Records provided —
◇ ◇ ◇ ◇ ◇ ◇ ◇

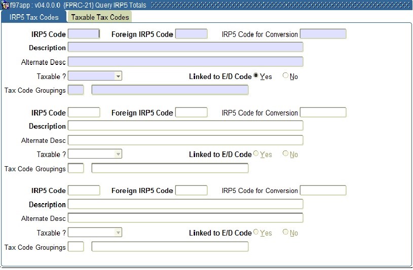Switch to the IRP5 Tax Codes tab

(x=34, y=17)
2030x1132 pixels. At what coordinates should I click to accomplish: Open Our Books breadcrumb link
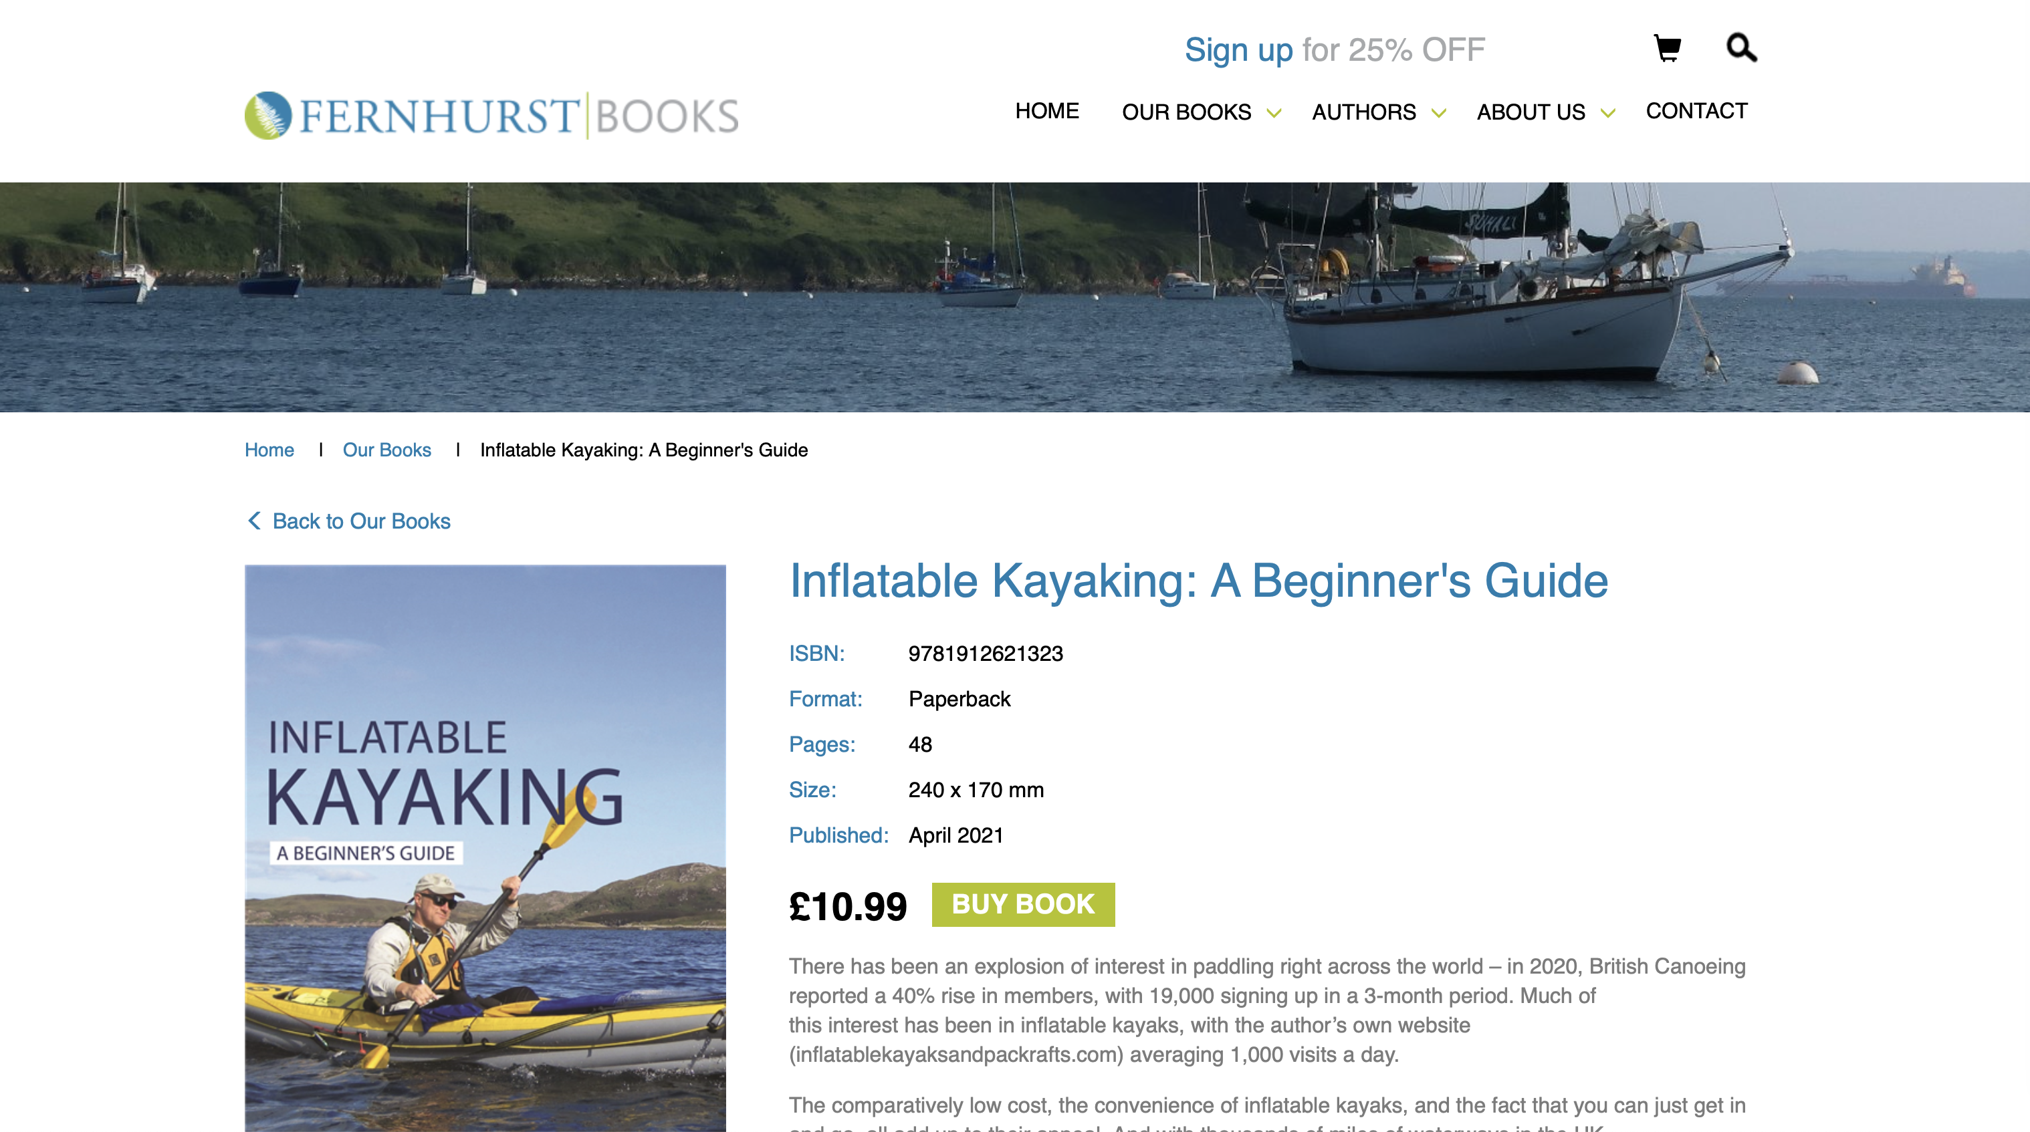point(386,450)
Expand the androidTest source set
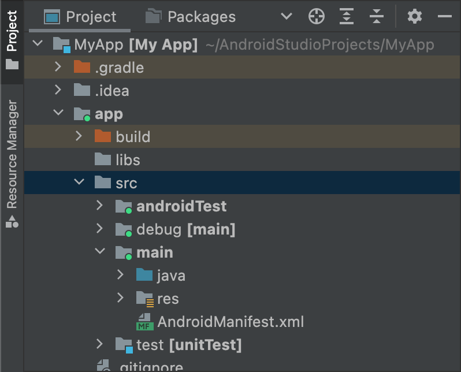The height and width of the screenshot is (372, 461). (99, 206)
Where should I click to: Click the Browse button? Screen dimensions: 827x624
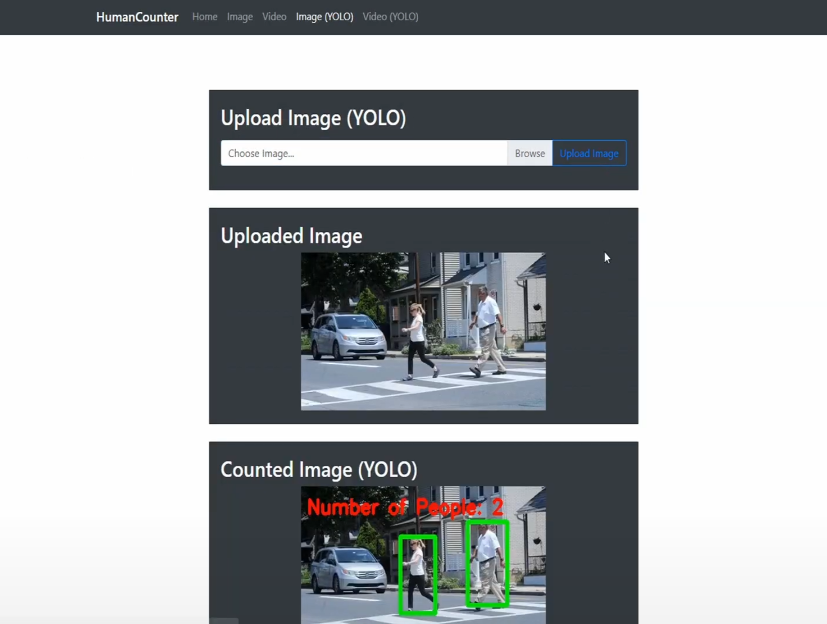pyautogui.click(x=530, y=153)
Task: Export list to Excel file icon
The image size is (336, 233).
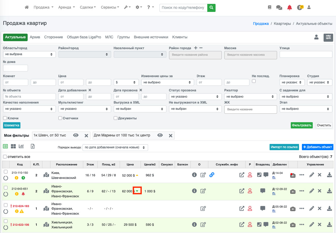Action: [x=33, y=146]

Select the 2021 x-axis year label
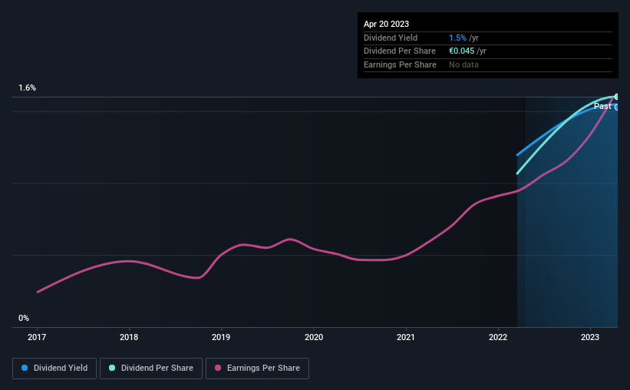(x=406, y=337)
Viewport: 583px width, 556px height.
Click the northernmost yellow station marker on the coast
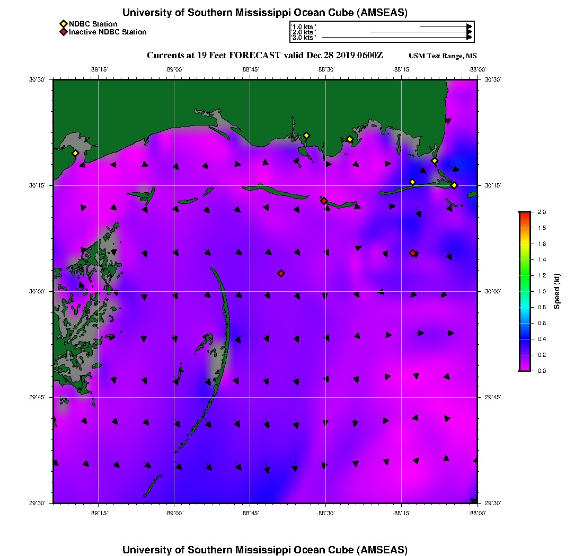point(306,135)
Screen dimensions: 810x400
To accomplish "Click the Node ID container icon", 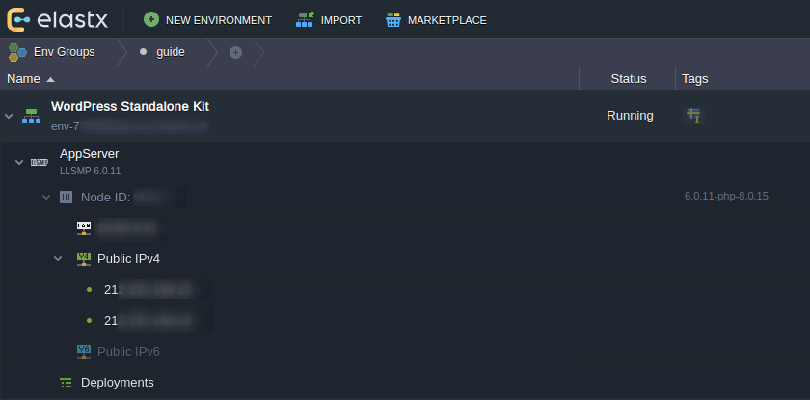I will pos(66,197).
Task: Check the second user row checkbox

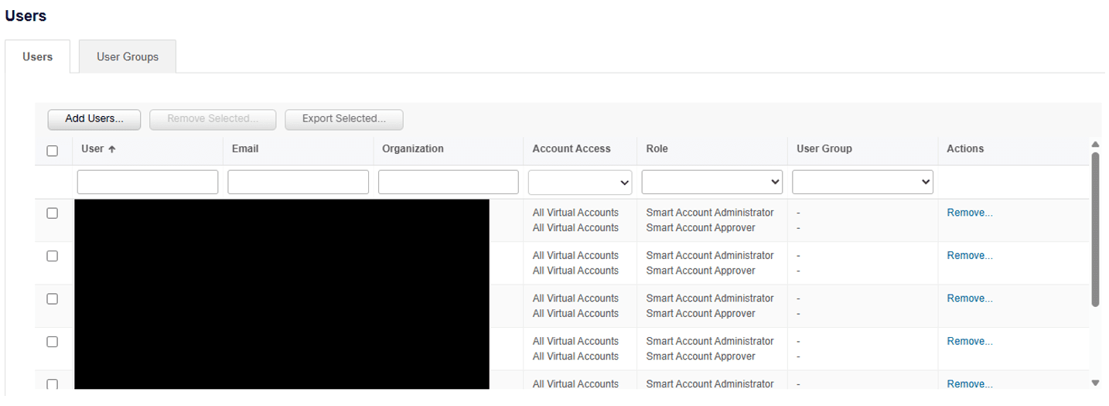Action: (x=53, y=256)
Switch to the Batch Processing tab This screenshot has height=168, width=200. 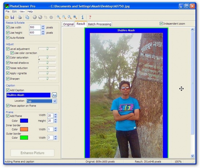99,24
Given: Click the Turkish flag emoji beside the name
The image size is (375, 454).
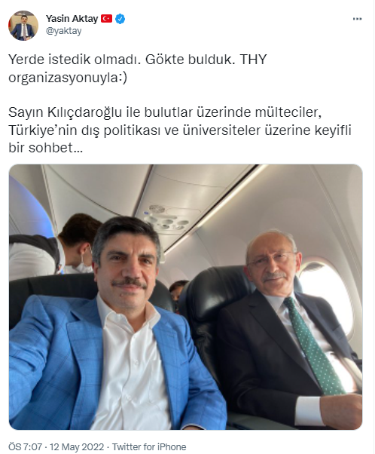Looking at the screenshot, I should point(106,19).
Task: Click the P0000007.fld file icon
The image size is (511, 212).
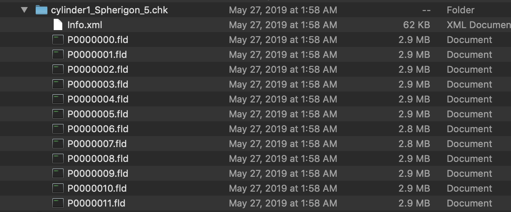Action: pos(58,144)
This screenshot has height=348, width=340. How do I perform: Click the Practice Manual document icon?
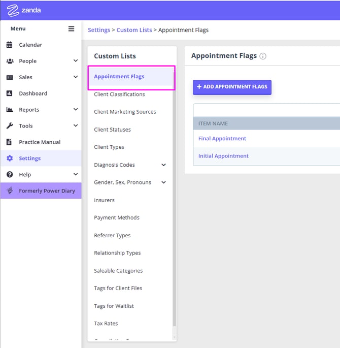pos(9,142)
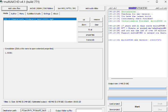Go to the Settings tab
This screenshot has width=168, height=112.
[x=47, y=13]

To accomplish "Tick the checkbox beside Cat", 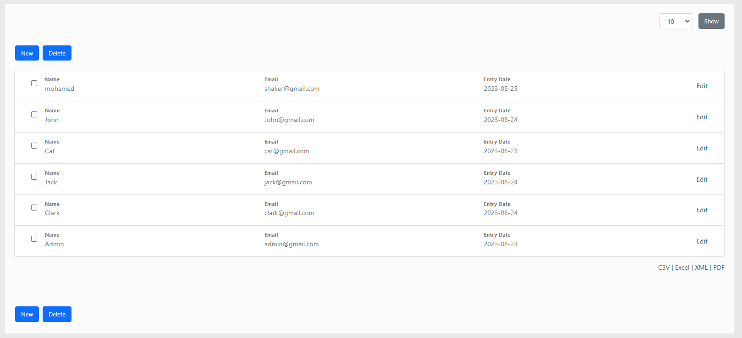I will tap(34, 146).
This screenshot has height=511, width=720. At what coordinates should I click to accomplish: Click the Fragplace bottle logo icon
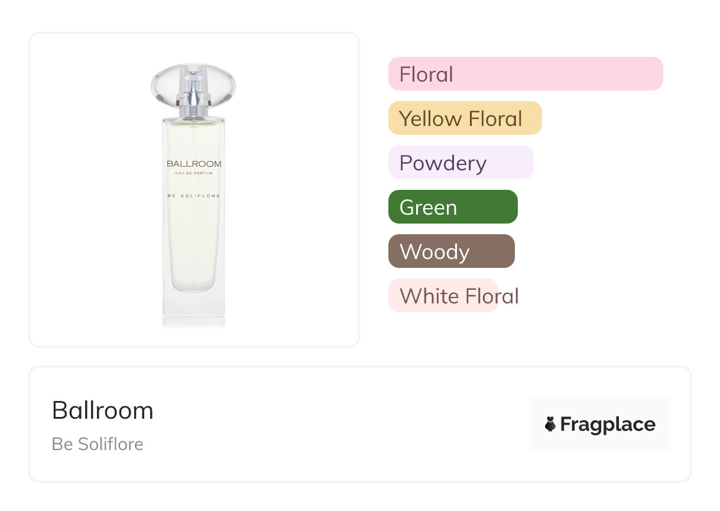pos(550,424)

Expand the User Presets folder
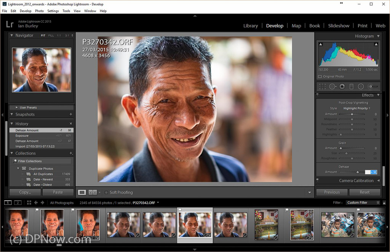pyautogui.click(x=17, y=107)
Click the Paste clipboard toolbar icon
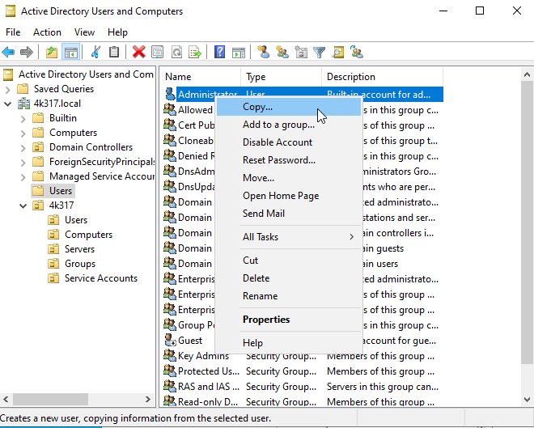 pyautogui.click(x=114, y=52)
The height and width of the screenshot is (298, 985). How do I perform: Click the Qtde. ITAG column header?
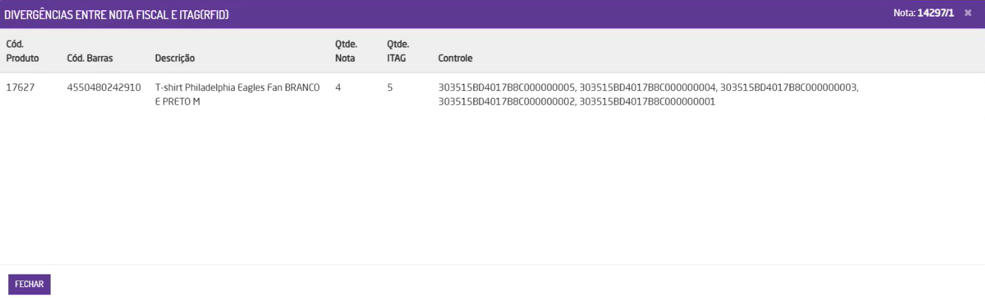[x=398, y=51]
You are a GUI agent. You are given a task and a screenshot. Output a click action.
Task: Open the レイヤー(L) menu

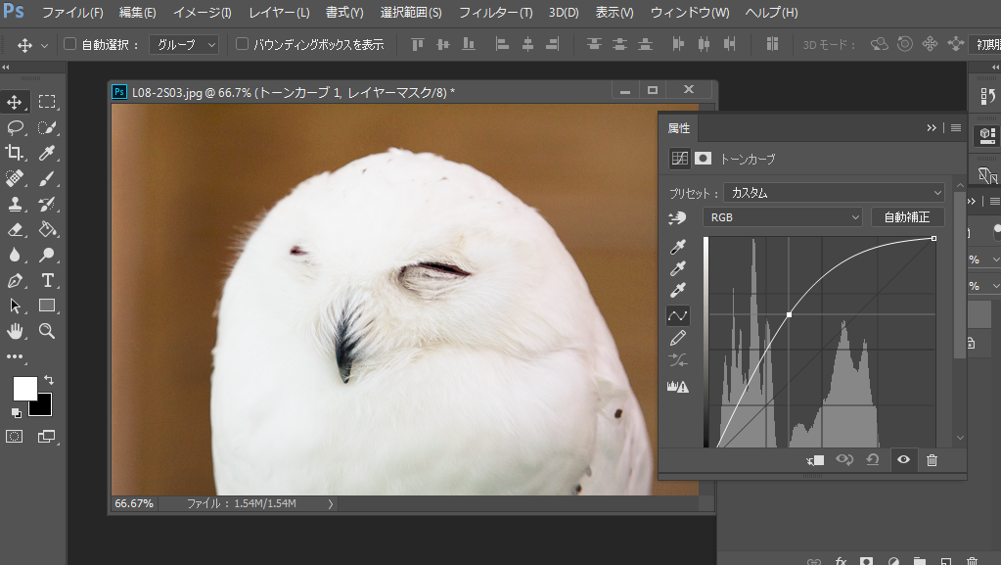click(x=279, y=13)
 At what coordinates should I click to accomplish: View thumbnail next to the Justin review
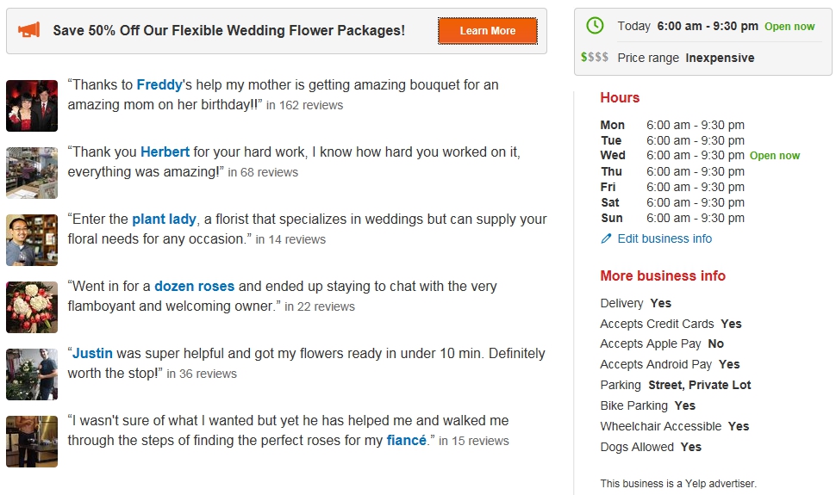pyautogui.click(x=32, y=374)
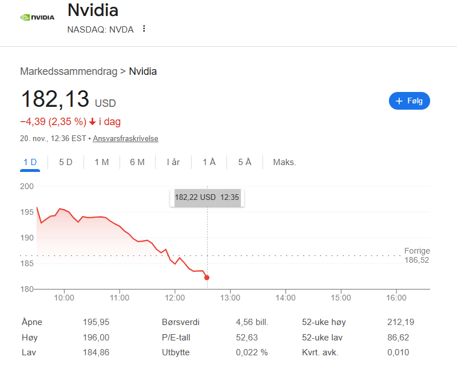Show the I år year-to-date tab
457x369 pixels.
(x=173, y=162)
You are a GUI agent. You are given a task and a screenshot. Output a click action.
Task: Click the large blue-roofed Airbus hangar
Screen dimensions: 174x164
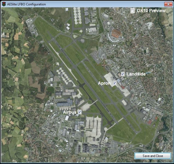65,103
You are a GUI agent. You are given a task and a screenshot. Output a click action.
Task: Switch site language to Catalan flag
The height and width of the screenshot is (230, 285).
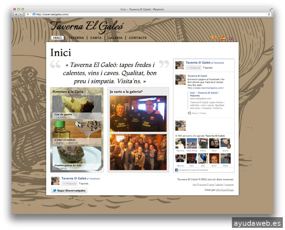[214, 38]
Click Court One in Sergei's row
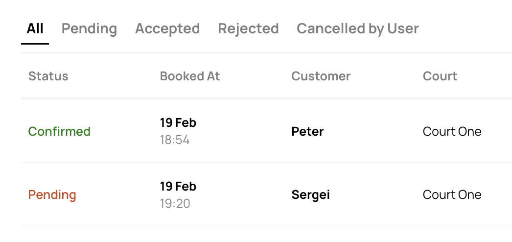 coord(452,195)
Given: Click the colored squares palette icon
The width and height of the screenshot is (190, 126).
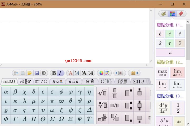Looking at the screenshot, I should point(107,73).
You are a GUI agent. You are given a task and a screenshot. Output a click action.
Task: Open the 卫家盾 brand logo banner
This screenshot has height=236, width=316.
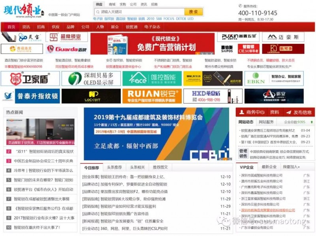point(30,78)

◇ ◇ ◇ ◇ ◇ ◇ ◇

Write only the number of lines in the data where the word "flag" occurs.

2